Dr. Rebeca Fernández Rodríguez

Universitair docent
Spaans
Language structure: variation and change
r.fernandezrodriguez@uu.nl

Rebeca Fernández Rodríguez is an assistant professor. She lectures on Spanish (Socio)Linguistics, pragmatics, research methods and writing, and Language acquisition. She has previously taught at the Universidad de Tras-os-Montes e Alto Douro (Portugal), the University of Amsterdam, and the University of Leiden.  She is a member of the Executive Committee of the Henry Sweet Society for the History of Linguistic Ideas and the president of the Asociación de Hispanistas del Benelux.

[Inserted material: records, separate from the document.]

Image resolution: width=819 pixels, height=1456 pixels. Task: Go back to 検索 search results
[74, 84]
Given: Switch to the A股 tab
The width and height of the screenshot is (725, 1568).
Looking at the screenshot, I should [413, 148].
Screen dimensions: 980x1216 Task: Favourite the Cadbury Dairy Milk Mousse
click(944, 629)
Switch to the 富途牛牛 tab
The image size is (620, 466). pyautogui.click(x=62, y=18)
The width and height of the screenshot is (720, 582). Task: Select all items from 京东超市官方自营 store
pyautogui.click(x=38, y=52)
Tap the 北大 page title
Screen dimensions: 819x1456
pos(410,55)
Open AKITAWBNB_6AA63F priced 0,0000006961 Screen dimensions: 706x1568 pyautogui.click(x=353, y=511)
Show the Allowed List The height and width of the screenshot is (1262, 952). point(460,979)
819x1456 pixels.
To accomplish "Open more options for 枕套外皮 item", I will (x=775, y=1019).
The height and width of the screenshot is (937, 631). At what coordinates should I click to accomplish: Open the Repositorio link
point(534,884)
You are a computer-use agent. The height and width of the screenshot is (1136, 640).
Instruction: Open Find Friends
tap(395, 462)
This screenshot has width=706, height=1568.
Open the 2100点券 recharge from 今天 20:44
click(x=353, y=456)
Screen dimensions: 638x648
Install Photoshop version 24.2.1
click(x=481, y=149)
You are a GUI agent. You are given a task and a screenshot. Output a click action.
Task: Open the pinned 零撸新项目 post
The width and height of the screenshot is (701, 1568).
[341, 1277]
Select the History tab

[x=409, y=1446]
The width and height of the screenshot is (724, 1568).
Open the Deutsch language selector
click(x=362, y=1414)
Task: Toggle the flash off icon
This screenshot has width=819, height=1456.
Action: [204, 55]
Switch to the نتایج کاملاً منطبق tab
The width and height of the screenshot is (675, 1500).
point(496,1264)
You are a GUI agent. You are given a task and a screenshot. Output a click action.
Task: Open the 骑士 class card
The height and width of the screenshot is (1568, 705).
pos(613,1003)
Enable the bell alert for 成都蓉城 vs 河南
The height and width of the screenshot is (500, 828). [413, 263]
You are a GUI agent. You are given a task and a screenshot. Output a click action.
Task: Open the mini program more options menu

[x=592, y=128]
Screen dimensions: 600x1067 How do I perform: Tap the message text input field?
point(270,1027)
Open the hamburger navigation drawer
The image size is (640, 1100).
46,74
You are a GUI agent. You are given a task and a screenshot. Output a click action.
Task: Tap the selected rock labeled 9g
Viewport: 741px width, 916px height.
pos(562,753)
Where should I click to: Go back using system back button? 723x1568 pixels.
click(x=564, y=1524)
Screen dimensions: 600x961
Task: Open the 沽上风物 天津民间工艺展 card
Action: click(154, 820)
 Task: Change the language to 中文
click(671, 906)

She is the National Coordinator Masterlanguage Spanish. Since 2018, she has been the desk editor of ERLACS by CEDLA, and a member of the Editorial team of Language & History. She is a member of the Scientific Board of Histoire Épistemologie Langage (HEL) and the Iberoamericana/Vervuert series Lingüística misionera.  She is affiliated with the Centre for Latin American Research and Documentation (CEDLA-UvA, The Netherlands), the Laboratoire Histoires des Théories Linguistiques (Paris, France), and the Centro de Estudos em Letras (UTAD, Portugal). 

She participates in several international projects: 

  • Projet-ARN-23-CE27-0008. ChEDiL Chinese-European Dictionaries: Lexicographical Manuscripts for the Historical Study of Exchanges between China and Europe (end of 16th— beginning of 19th centuries) - (PI: Michela Bussotti, EFEO)
  • the Seminario permanente de Historiografía Lingüística (FES Acatlán-Universidad Nacional Autónoma de México),
  • the Etnolexicografía de lenguas indígenas patagónicas (Universidad de la Pampa, Argentina).
  • Digital Pallas 

She is editing the oldest grammar (1627) and the oldest bilingual dictionary of Ilocano, a Philippine language (ca. 1760). She is also interested in the linguistic documentation compiled by sailors, explorers and polymaths, as well as the circulation of knowledge between Europe-Asia-America with the project of a word list in 50 commissioned by Russia and carried on by Spain; as well as the history of teaching languages.